Kevin Drum And The “Reality Based” Community

By Justin Gardner | Related entries in General Politics

As an addition to my post “A Lament About Centrism“, I noticed Kevin Drum respond to a recent assertion that Democrats are really the party of the middle.

If all these policies are really that popular, it’s hard to believe they could make exactly zero (or negative!) progress over the past 25 years. And it’s not that no one has tried. Clinton made only minimal progress on this stuff. Al Gore ran on a populist platform in 2000 and lost. (I know, I know….) John Edwards ran on a similar message in 2004, and he didn’t even win the nomination.

So this all leads back to the place it always leads back to: Democrats just don’t know how to talk about these things. We frame them badly. In 25 years, not one single Democrat has figured out how to effectively sell these policies to the American public.

And I’m not sure which scares me more: the possibility that this is right or the possibility that it’s wrong.

I guess he’s running scared either way. And really, that’s the Dems problem. They try to stand for everything, and so they stand for nothing.

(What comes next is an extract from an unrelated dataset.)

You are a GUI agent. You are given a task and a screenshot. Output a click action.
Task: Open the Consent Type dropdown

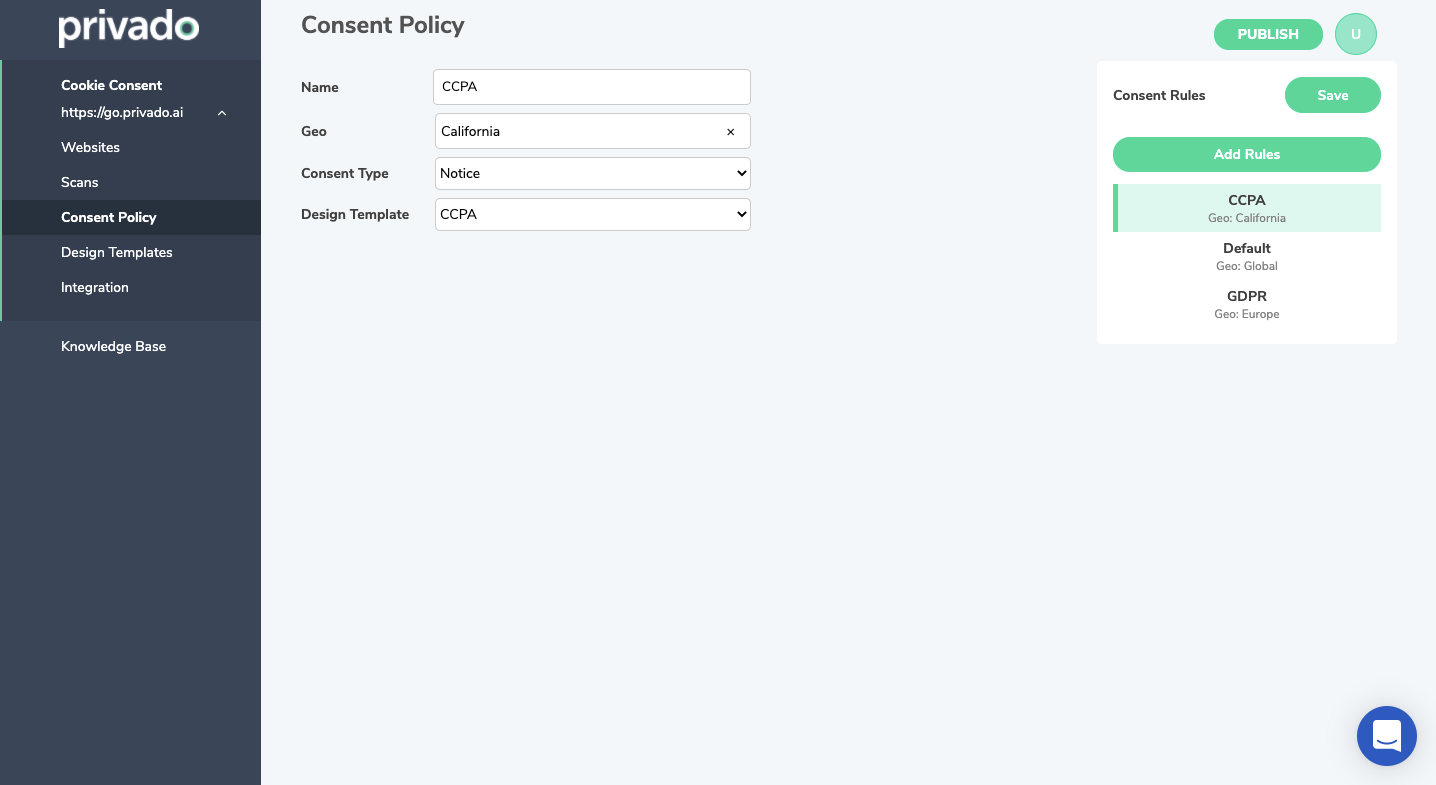point(592,173)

I’m sure a leader will emerge from this party eventually, but what about 2008? Is Hillary really the person to redefine these core principles or do the Dems need somebody far more credible and charismatic?

As a side note, I’ve always snickered at the whole “reality-based” community BS that many liberals throw around. Sure, it’s harmless, but recently it’s been sadly ironic. Here’s a political party that says it’s reality based and yet they keep ignoring the reality that they’re losing election after election.

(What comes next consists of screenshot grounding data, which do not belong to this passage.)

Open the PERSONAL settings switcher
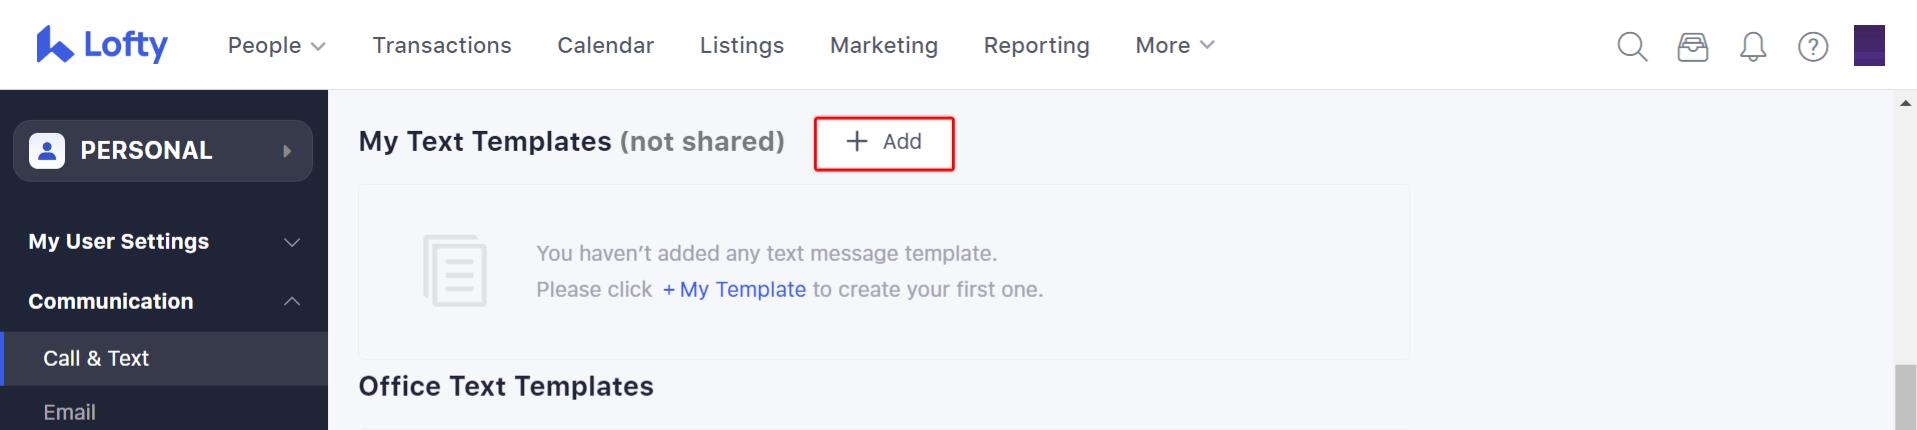This screenshot has width=1917, height=430. click(x=163, y=151)
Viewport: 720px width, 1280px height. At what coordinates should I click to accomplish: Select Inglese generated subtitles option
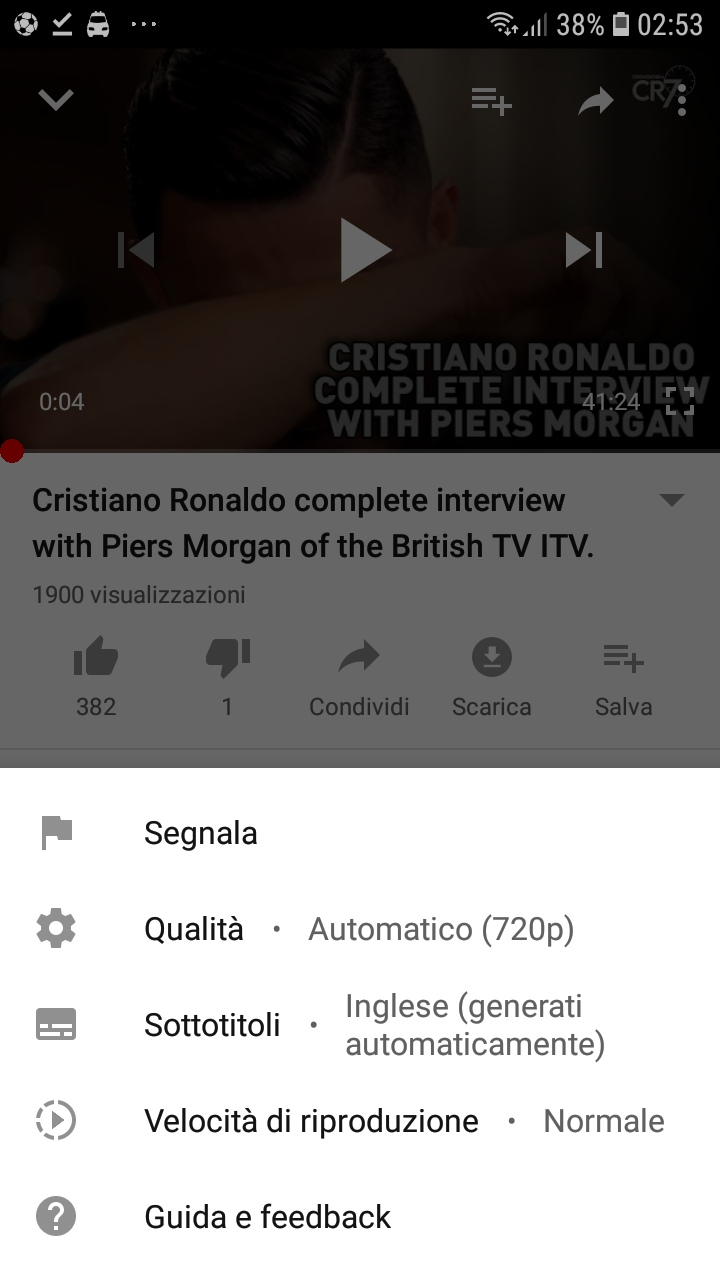point(475,1025)
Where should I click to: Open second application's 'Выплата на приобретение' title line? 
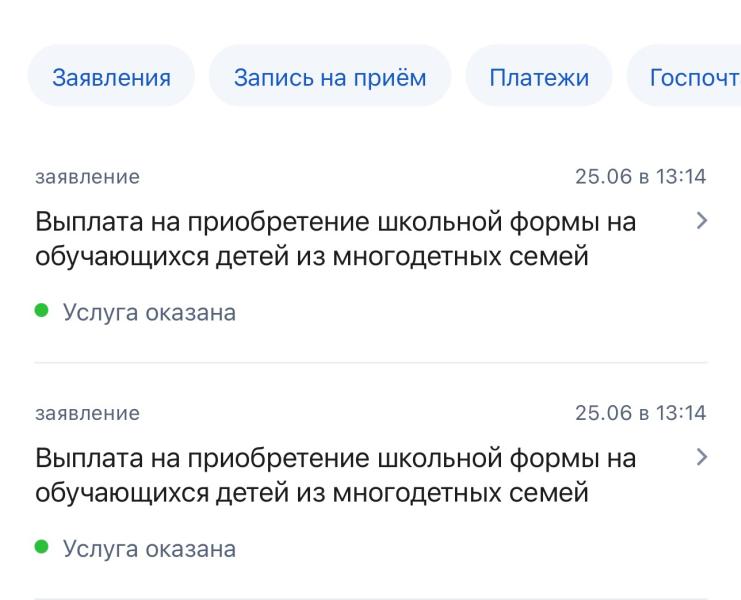336,458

Anyway, just thinking out loud.


This entry was posted on Tuesday, October 11th, 2005 and is filed under General Politics. You can follow any responses to this entry through the RSS 2.0 feed. You can leave a response, or trackback from your own site.

2 Responses to “Kevin Drum And The “Reality Based” Community”

  1. David Says:

    the “reality-based” thing really horks me off: in reality, the majority of Americans do not agree with either party’s most expansive claims.

    As an example:

    most Americans do not want all abortions outlawed.
    most Americans do not mind some limits on abortion access (like parental notification, etc).

    most Americans are against discrimination against homosexuals (in employment, housing, certainly in terms of being against gay-bashing)
    most Americans are not in favor of extending the concept of marriage to cover two people of the same sex.

    The trouble is that neither party is actually representing more than their dedicated 30% or so which DOES agree with their most expansive claims, and anyone who behaves as a moderate is treated as a stalking-horse by both parties. We need a new party which is actually based in reality…

  2. Justin Gardner Says:

    We need a new party which is actually based in reality…

    This would certainly be welcome.